Martin Luther King, Barack Obama, Nelson Mandela, Joaquim Barbosa, Bob Marley, Pelé. Todos negros. Para Mamour, os homens mais sábios do mundo são negros e as pessoas tentam não enxergar. Embora o senegalês diga que Passo Fundo seja uma boa cidade para morar, sofre com o preconceito todos os dias. “A raça branca acha que é superior à raça negra, mas não é. Deus sabe que não é. Vocês podem me falar que sabem que não são superiores, mas eu não sei o que passa no seu coração. Eu não posso julgar, ninguém pode julgar” desabafa, referindo-se ao ainda difícil relacionamento com a população passo-fundense.
Segundo ele, cerca de 300 senegaleses vivem na cidade.

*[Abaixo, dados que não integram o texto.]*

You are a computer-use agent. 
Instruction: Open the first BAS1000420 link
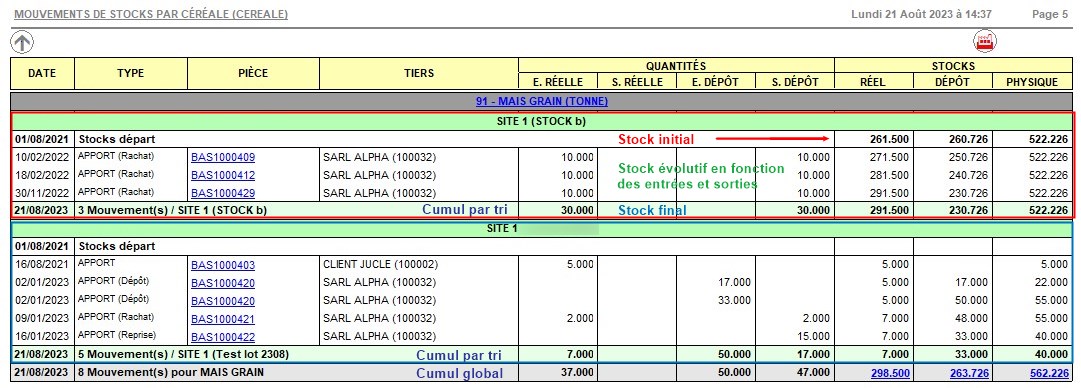click(223, 282)
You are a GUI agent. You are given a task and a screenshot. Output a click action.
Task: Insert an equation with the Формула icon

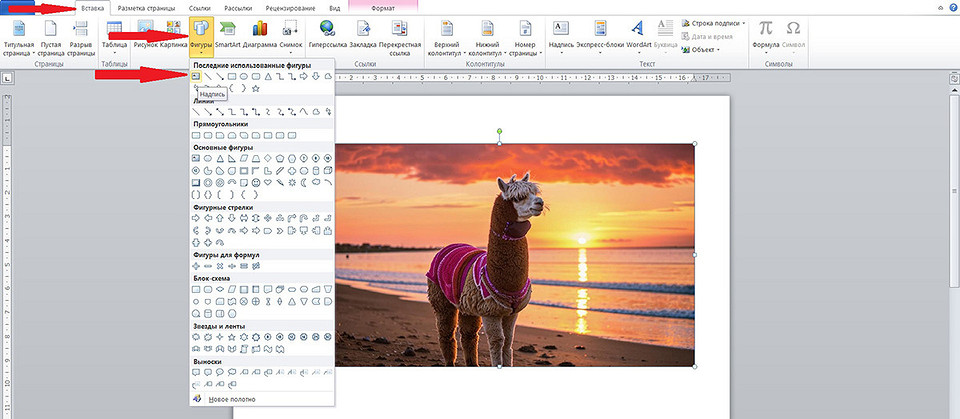766,29
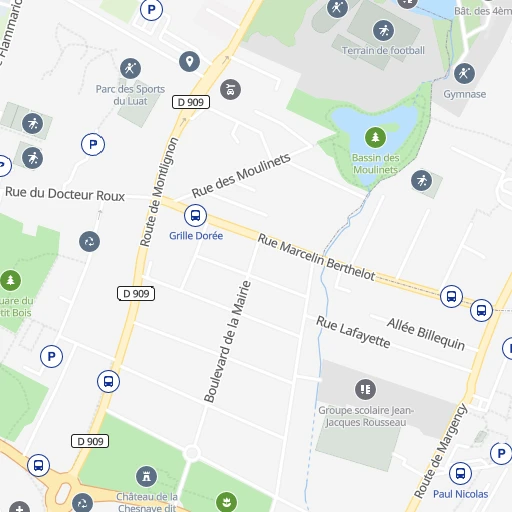The width and height of the screenshot is (512, 512).
Task: Select the car repair icon near D 909
Action: [x=230, y=89]
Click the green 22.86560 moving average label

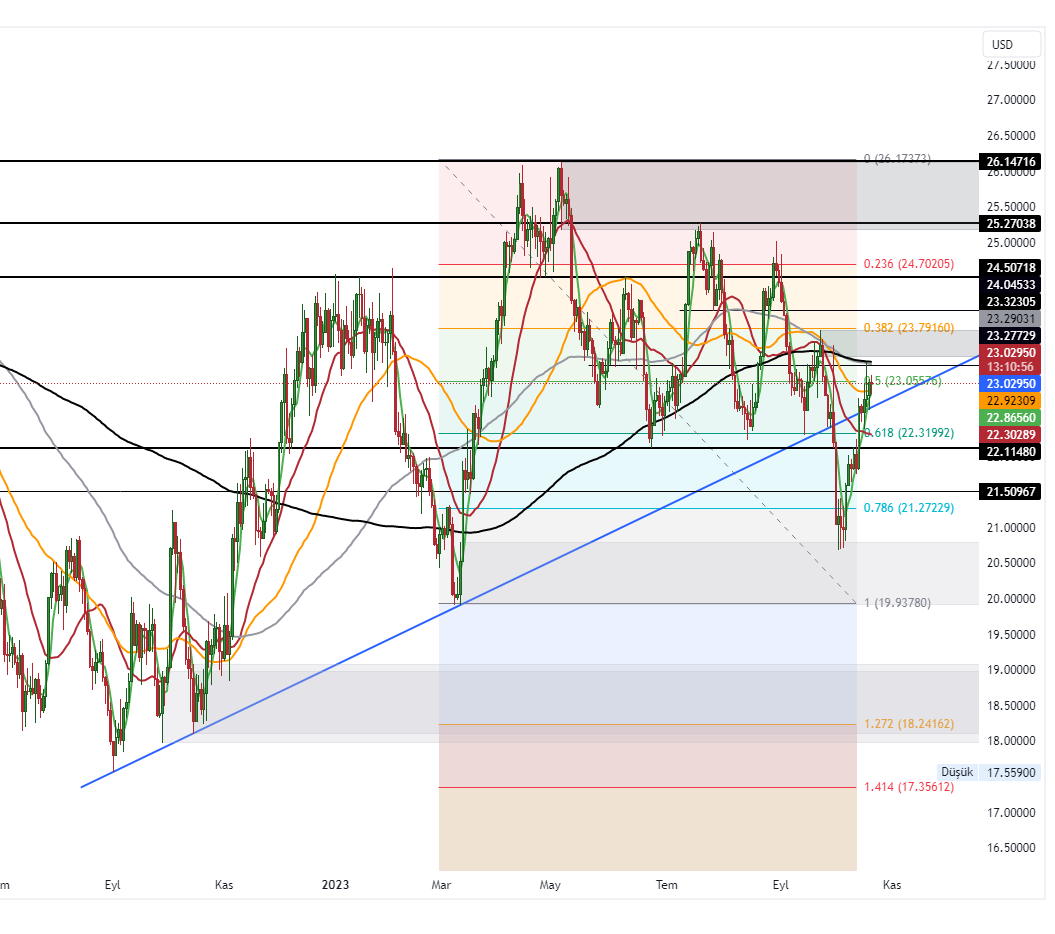(1010, 417)
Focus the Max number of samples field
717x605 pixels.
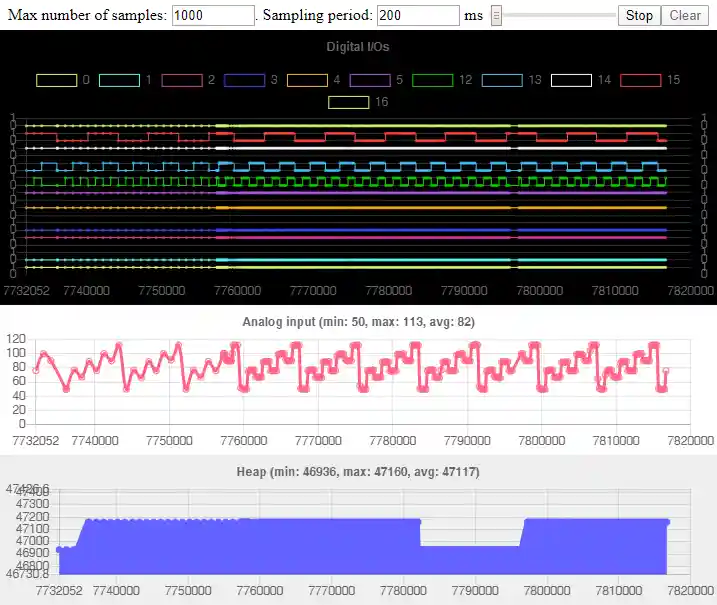213,15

O número pode não ser percebido no dia-a-dia, porque muitos se locomovem apenas do trabalho para casa. E quando o preconceito os assombra, chorar é uma das formas para aguentar e continuar no rumo dos seus sonhos de uma vida melhor. O senegalês lamenta que enquanto o pensamento dominante não muda “o mundo estará terminantemente em guerra”. Ele não fala por falar: tem exemplos. “Há alguns dias eu entrei em uma pizzaria e o vigilante não queria me deixar entrar. Era uma pizza que valia 48 reais e ele achou que eu não poderia pagar. Eu estava vestido de africano, porque não tenho complexo disso, não tenho problema em usar as roupas africanas, se eu me sinto bem com essa roupa, eu vou usar essa roupa. Se fosse qualquer branco entrando na pizzaria, eles abririam a porta e o atenderiam, para mim, eles pediram ‘o que eu queria’. O que se quer quando se vai a uma pizzaria?”
Mamour, no entanto, não cogitou processar o restaurante. “Eu conheço os meus deveres e os meus direitos. Eu sou um homem livre, tenho liberdade, eu não sou um escravo. Os negros tem que se manterem fortes” declara.
Em cinco anos, Mamour voltou duas vezes ao Senegal, e o que arrecada no Brasil, divide com a família e amigos que veem nele uma forma de esperança. “Deus sempre escolhe o melhor para a gente” afirma o imigrante que, mesmo longe 6,264 km da terra natal, acredita que Passo Fundo possa continuar mudando a sua vida e a de muitos senegaleses que ainda estão por vir.